Several reports followed including CROSSING THE QUALITY CHASM: A New Health System for the 21st Century.

So where are we today? Have we improved?

Earlier this year I noted...
I often feel like a radical and even outlandish at times. I look back just a few years ago. I remember when there were no red lines on the wall behind the beds. How did we know what 30 degrees looked like? What was a bundle? I remember when we didn't believe it possible to go months (even years in some cases) without a Ventilator-Associated Pneumonia. I remember when I believed the only rapid response was known as a "code blue." Why would I think otherwise? It's how I was trained.

Thankfully, things are changing here and everywhere. I find strength in the stories from the bedside of others who are committed to improving health care one test at a time.

I'm not sure I would have ever identified myself as a skeptic, but I can say without reservation that when it comes to improving health care through the use of the science of improvement and reliable design, I do believe.


So having disclosed my bias toward improvement as science and as the way forward, why is it that improvement still feels like it's regarded as a "soft" or support activity? Why does it still feel as if it's perhaps not the real work of saving lives? Why is it I still wonder if I am naive, outlandish, emotional, passionate, an extremist, or a purist when it comes to driving defects and non-value added activity out of what we do and focusing on our mission which is "To care for and improve the health of all people in Contra Costa County with special attention to those who are most vulnerable to health problems."

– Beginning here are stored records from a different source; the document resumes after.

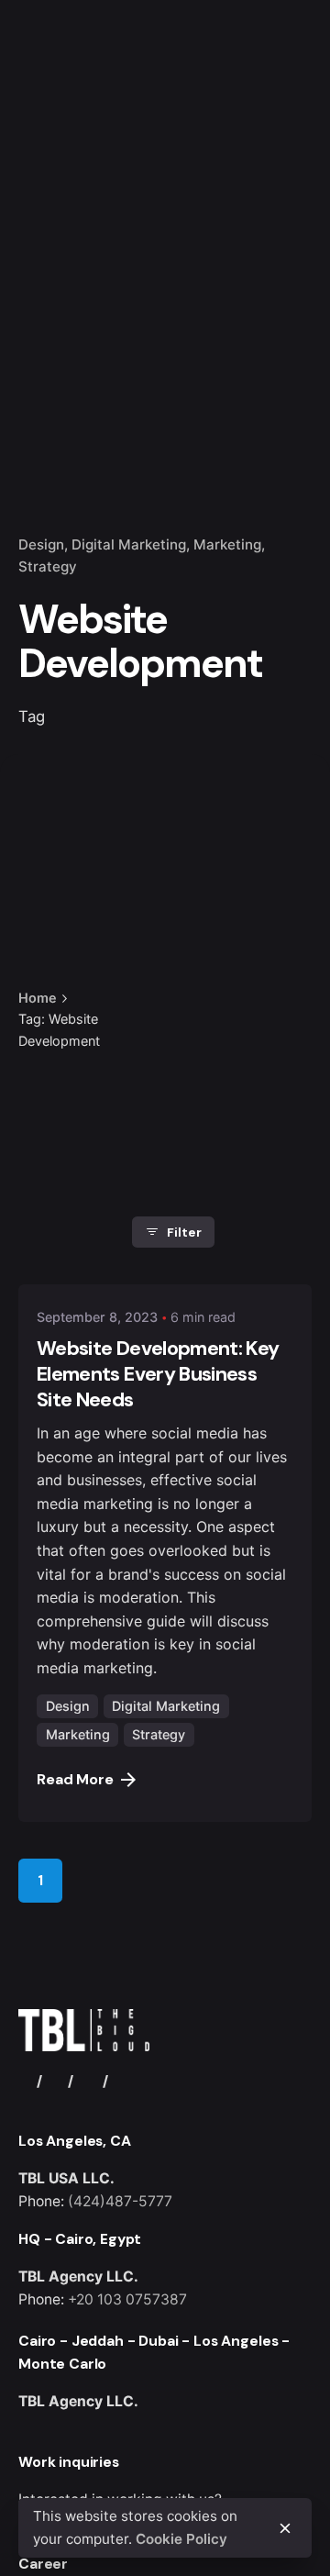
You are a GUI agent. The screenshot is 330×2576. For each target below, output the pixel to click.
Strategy (47, 566)
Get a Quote (259, 154)
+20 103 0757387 (127, 2299)
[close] (161, 946)
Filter (184, 1232)
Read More (75, 1779)
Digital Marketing (129, 544)
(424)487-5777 (120, 2201)
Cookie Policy (181, 2539)
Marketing (227, 544)
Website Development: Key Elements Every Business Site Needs (158, 1374)
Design (41, 544)
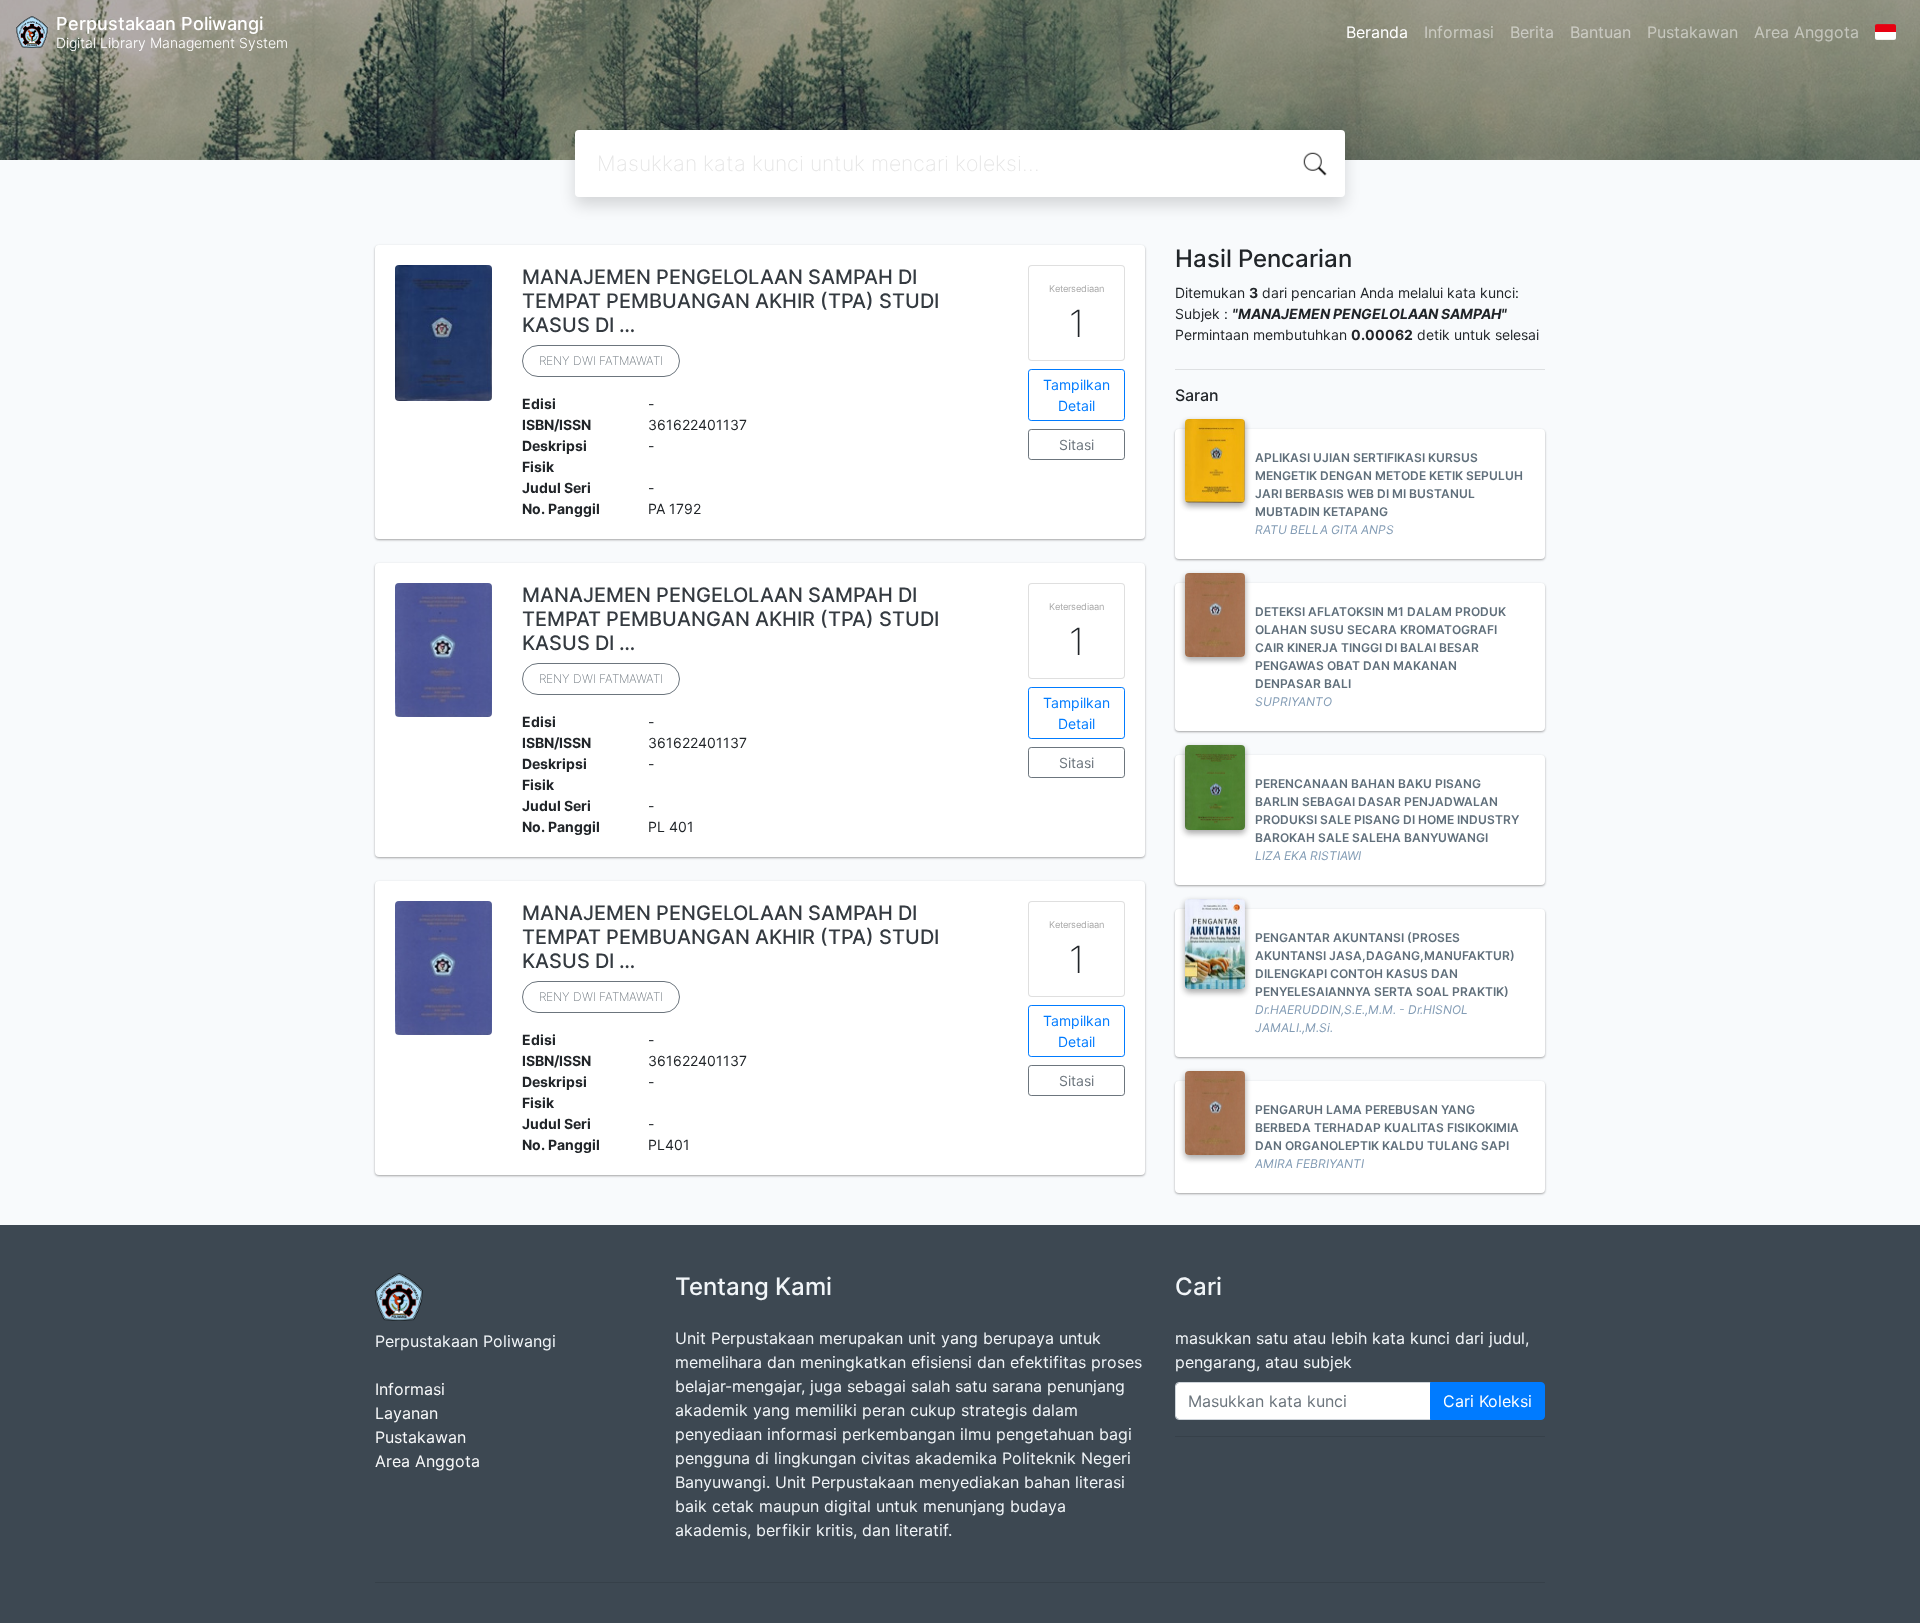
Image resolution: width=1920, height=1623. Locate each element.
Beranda (1377, 32)
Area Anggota (1806, 32)
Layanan (406, 1413)
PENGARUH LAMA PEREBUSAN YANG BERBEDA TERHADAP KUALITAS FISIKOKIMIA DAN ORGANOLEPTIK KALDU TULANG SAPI (1387, 1127)
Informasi (1459, 32)
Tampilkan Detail (1076, 395)
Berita (1532, 32)
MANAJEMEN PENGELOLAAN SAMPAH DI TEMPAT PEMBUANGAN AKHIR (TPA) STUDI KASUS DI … (730, 301)
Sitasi (1076, 444)
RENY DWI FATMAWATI (601, 360)
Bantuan (1600, 32)
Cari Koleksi (1487, 1401)
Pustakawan (1692, 32)
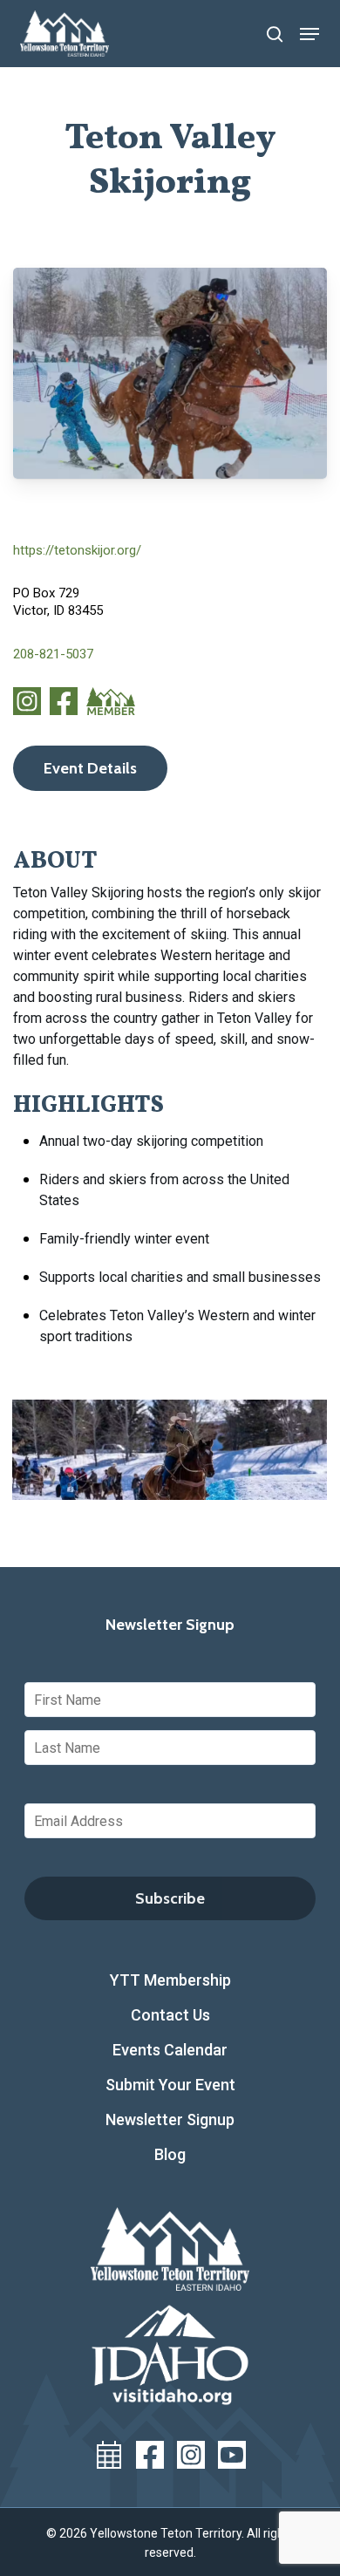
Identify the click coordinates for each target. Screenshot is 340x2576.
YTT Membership (170, 1980)
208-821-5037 (53, 654)
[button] (309, 34)
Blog (170, 2154)
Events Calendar (170, 2050)
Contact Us (170, 2015)
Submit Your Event (170, 2084)
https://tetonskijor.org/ (77, 550)
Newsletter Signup (170, 2119)
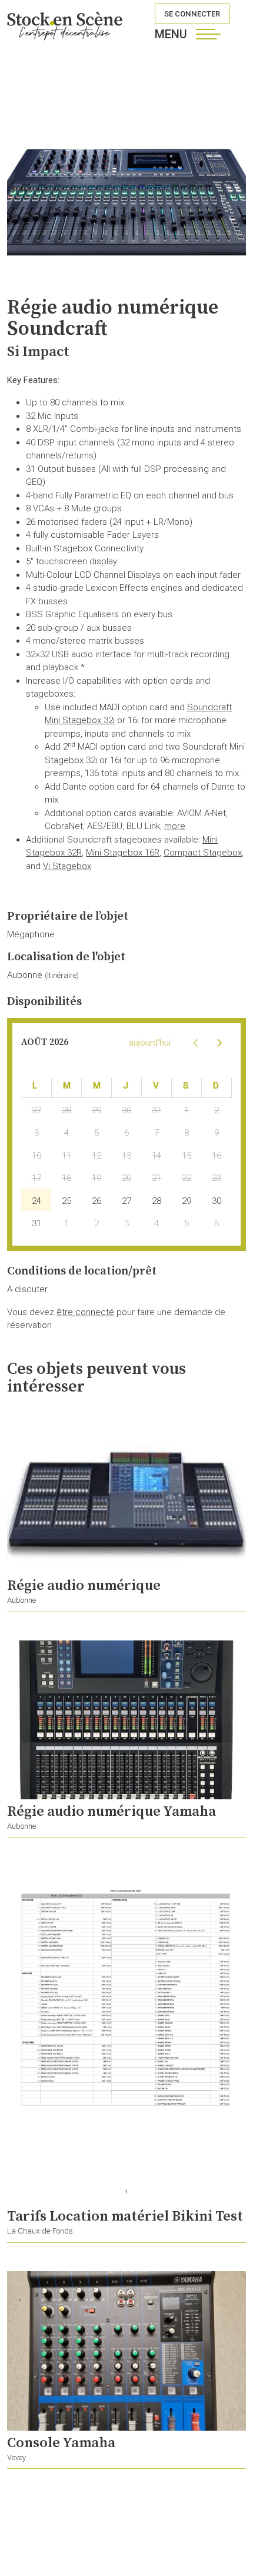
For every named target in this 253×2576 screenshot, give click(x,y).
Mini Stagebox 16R (122, 852)
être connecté (85, 1312)
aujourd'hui (150, 1042)
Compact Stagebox (203, 852)
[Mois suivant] (219, 1042)
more (174, 826)
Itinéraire (61, 975)
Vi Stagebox (67, 866)
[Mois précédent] (195, 1042)
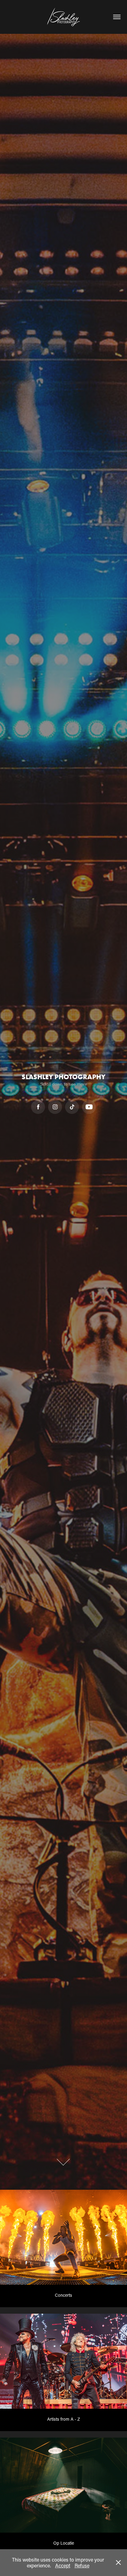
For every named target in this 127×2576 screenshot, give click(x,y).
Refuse (82, 2565)
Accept (62, 2565)
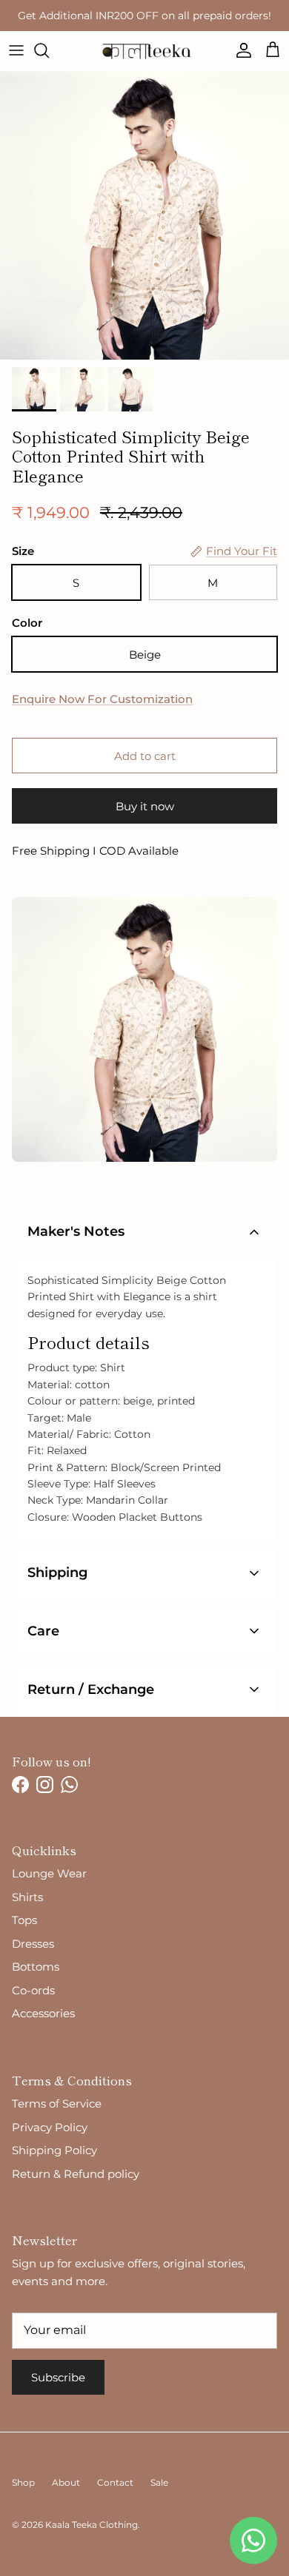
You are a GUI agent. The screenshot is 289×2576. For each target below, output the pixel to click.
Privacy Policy (49, 2127)
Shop (23, 2482)
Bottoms (35, 1967)
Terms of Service (57, 2103)
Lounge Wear (49, 1873)
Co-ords (33, 1990)
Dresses (33, 1944)
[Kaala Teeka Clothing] (145, 50)
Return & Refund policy (75, 2174)
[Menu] (16, 50)
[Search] (49, 50)
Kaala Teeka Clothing (91, 2524)
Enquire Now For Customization (102, 699)
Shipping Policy (54, 2150)
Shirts (27, 1897)
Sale (159, 2482)
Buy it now (145, 806)
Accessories (43, 2013)
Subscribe (58, 2377)
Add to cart (145, 756)
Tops (24, 1920)
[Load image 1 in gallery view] (144, 215)
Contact (115, 2482)
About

B=ƒ(P,E), is not actually a mathematical equation representing quantifiable relationships but rather a heuristic designed by psychologist Kurt Lewin. It states that Behavior is a function of the Person and his or her Environment .[1]

George Halvorson describes in his book Health Care Will Not Reform Itself, The alternative to courage and focused action is a continuation and probably a worsening of the status quo.
It takes acceptance, willingness, courage, caring and honesty to engage in a change effort [2]. I would add it also takes constancy of purpose and discipline. There are many distractions along the way and the force of the status quo is strong. Many have mastered the current state and their power or position is derived from that mastery. To seek a new order, to resist the urge to settle, to lead a transformation effort, is indeed the work of the courageous and the first step is to change ourselves which may be the most frightening of all. Many will retreat to the status quo. Many will settle.